A Case of Acute Severe Insulin Resistance and Fulminant Type 1 Diabetes after Immune Checkpoint Blockade Cancer Therapy
Presentation Number: MON 609
Date of Presentation: April 3rd, 2017
Janet Yi Man Lee*1, Jeremy T Warshauer1, Lisa Katherine Gilliam2, Jennifer Park-Sigal1, Elizabeth J Murphy1 and Mark Stuart Anderson3
1University of California, San Francisco, San Francisco, CA, 2Kaiser Permanente, South San Francisco Medical Center, South San Francisco, CA, 3University of California at San Francisco, San Francisco, CA
Background: Immune checkpoint inhibitors are promising therapies for unresectable metastatic melanoma and other cancers (1). Anti-cytotoxic T-lymphocyte antigen 4 (CTLA-4) and programmed death 1 (PD-1) checkpoint inhibitors are being approved for a growing number of malignancies, and with this rise in use, resultant autoimmune endocrinopathies such as thyroid dysfunction, hypophysitis, adrenalitis, and type 1 diabetes have also emerged (2,3). We describe a case of severely insulin resistant autoimmune diabetes following recent treatment of metastatic melanoma with the PD-1 checkpoint inhibitor pembrolizumab.
Clinical Case: An 84 yr old man with impaired glucose tolerance on metformin (HbA1c 5.7% 4 days prior to admission) and stage 4 melanoma on pembrolizumab (2 mg/kg given 1 month and 4 days prior to admission) was admitted with altered mental status. His initial labs of blood glucose (BG) 1076 mg/dl, pH 6.8, β-hydroxybutyrate 4.92 mM (nl <0.28), Cr 2.12 mg/dL (nl 0.7-1.30) revealed DKA and acute kidney injury. He was resuscitated aggressively with intravenous (IV) fluids and insulin infusion per DKA protocol.

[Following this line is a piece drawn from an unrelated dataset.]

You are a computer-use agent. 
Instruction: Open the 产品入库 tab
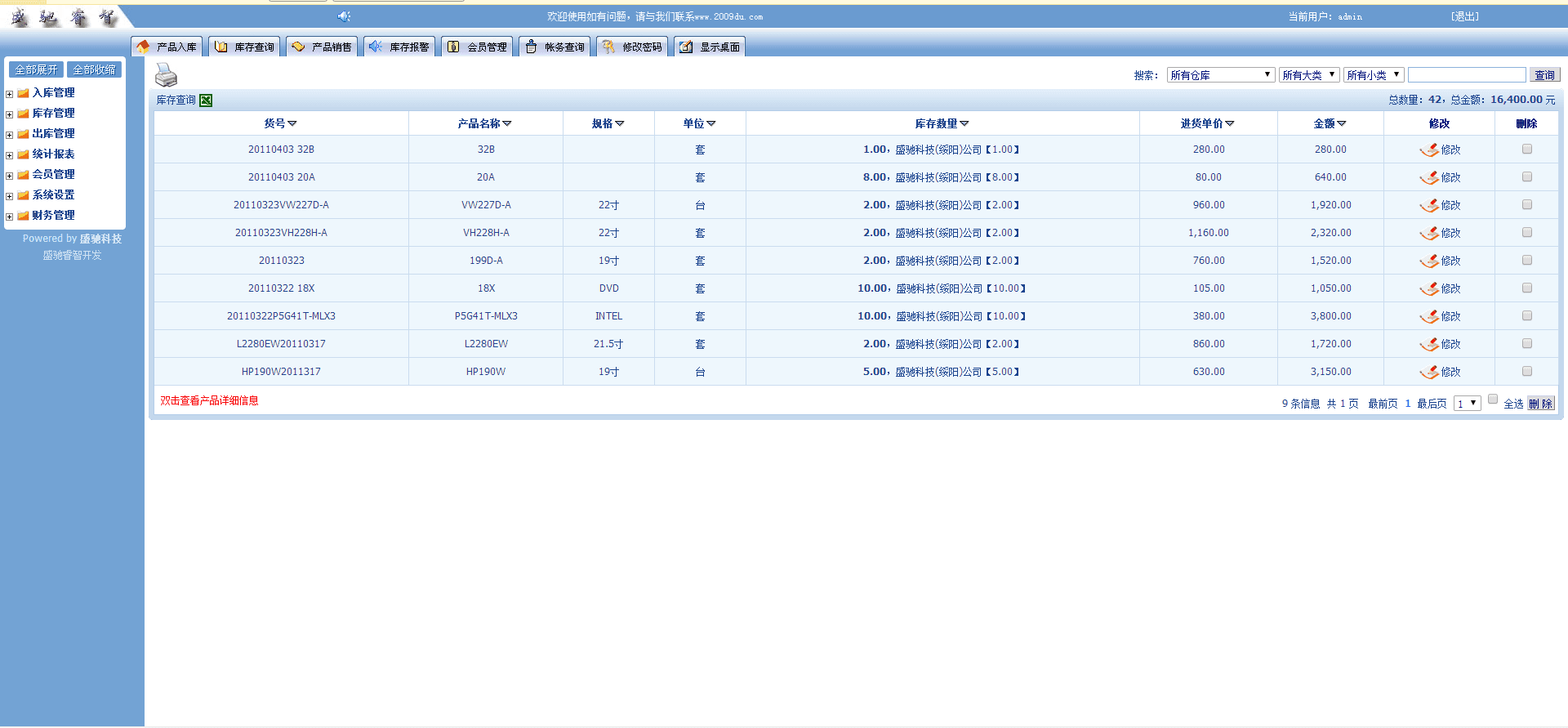168,47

However, he remained extremely hyperglycemic (BG 800-900 mg/dL) requiring upward titration of the insulin to 800 units/h. Given concerns that he had type B insulin resistance due to pembrolizumab, he was given IV methylprednisolone 1g 12h after admission and on hospital day (HD) 2, followed by dexamethasone 40mg on HD 3. After the first dose of methylprednisolone, his BG levels dropped precipitously and continued to fall after discontinuation of his insulin infusion (total 5,500 units in first 24h), necessitating 20% dextrose infusion for > 24h to maintain euglycemia.
He had positive GAD65 antibodies at 115 IU/mL (nl 0-5.0) and negative ZnT8 and IA-2 antibodies. C-peptide levels were low at 0.1 ng/mL with BGs >200 mg/dL.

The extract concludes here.